> **SELECTED EXTRACT**
╔══

Widder, for example, states that: (If) to each c, a ≤ c ≤ b (there) corresponds an interval I(c): c - δ(c) < x < c + δ(c), then there exist points c1, c2, ..., cn of a ≤ x ≤ b such that every point of the interval a ≤ x ≤ b is in at least one of the intervals I(ci). What he does not say is that δ(c) is not your choice, but is determined for you by the problem, and that δ(c) > 0. That is, the theorem is true for any such δ(c). The important thing is that the number n of intervals is finite. We also note that the interval involved is closed; that is, it includes its end-points.

If one could choose δ(c), it would be enough to let δ(c) be any positive number δ. Then, any number N of intervals I greater than (b - a)/δ would be sufficient to cover the interval. This shows that the mere fact of covering the interval for some δ(c) is not the gist of the theorem. This erroneous idea is responsible for the observation that most students find the theorem obvious.

A function f(x) is continuous at x = c if and only if for any ε there exists an δ such that when |x - c| < δ, |f(x) - f(c)| < ε. This gives us a δ(c) to which our theorem applies. Once we choose ε, the function is determined. Now, the theorem says that in any such case, the closed interval a < x < b can be covered by a finite number of finite intervals. If we choose δ0 to be the smallest of the finite number of values of δ(ci) at the points ci, then we have that |f(x) - f(c)| < ε, for any ε > 0, whenever |x - c| < δ0, independently of c. This is called uniform continuity, and we have shown that a function continuous in a closed interval is uniformly continuous in that interval.

Now we can give a proof of the Heine-Borel theorem. Whittaker and Watson give the clearest proof. They prove a theorem called the modified Heine-Borel theorem, modified because of the special way we divide the interval, but it is completely equivalent to the theorem stated by Widder. We shall simply sketch the proof here; for a full account, refer to Whittaker and Watson. We divide the interval arbitrarily into subintervals. If, in any of these subintervals, we can find a point x = c such that the corresponding I(c): x - δ(c) < x < c + δ(c) covers the subinterval, then the interval is said to be suitable; that is, it satisfies the conditions of the theorem. If all the subintervals are suitable, then the interval can be covered by a finite number of subintervals, and the theorem follows.

If an interval is not suitable, then divide it in half and consider the resulting shorter subintervals. If this process terminates, then again we have a finite number of subintervals. If it does not terminate, then we must find shorter and shorter subintervals, each contained within the preceding, which are not suitable. However, by this process we can come as close as desired to some point Q. If the length of a subinterval becomes less than 2δ(Q), then the subinterval must be suitable. This violates the hypothesis, and so the process of dividing subintervals must terminate. Therefore, the theorem is proved.

╚══

> **MATERIAL SUPPLIED**
╔══

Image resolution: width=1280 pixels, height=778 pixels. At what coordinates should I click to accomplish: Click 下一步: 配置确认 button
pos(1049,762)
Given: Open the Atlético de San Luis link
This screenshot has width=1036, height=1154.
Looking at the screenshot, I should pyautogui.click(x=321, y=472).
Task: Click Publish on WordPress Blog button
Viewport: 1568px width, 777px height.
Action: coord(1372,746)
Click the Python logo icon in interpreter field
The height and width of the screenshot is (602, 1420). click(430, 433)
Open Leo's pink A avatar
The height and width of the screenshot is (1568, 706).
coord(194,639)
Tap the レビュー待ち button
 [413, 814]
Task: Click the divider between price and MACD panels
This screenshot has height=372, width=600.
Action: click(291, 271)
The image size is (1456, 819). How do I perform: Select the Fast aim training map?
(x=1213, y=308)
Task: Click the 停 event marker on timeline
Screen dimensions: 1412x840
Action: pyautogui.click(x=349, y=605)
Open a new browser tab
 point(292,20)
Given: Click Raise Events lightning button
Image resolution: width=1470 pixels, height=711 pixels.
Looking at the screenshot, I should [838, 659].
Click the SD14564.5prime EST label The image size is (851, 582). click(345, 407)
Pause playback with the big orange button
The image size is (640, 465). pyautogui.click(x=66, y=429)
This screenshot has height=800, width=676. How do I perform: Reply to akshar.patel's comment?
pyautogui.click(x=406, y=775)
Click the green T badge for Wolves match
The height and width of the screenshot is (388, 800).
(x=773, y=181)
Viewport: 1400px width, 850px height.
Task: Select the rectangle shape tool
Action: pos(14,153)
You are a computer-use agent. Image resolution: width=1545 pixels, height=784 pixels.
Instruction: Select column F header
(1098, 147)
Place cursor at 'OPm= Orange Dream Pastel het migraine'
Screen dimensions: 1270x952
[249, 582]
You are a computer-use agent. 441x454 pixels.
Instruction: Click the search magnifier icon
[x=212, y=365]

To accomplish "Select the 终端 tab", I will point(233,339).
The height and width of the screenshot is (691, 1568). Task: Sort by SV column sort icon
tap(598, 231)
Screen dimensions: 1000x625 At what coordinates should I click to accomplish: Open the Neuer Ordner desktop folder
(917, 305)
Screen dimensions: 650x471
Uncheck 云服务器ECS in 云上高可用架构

╚══

> **SET TASKS**
a. Copy the Heine-Borel passage from "Widder, for example, states" to "includes its end-points.", replacing "closed" with "bounded".
b. Reproduce the entries from the line with "This screenshot has height=800, width=676." to the line with "pyautogui.click(x=406, y=775)", including the request, and add 65 to each coordinate given in the answers.
The entries have no connection to the Heine-Borel passage.

> **TASK RESULTS**
a.
Widder, for example, states that: (If) to each c, a ≤ c ≤ b (there) corresponds an interval I(c): c - δ(c) < x < c + δ(c), then there exist points c1, c2, ..., cn of a ≤ x ≤ b such that every point of the interval a ≤ x ≤ b is in at least one of the intervals I(ci). What he does not say is that δ(c) is not your choice, but is determined for you by the problem, and that δ(c) > 0. That is, the theorem is true for any such δ(c). The important thing is that the number n of intervals is finite. We also note that the interval involved is bounded; that is, it includes its end-points.

b.
This screenshot has height=800, width=676. How do I perform: Reply to akshar.patel's comment?
pyautogui.click(x=471, y=840)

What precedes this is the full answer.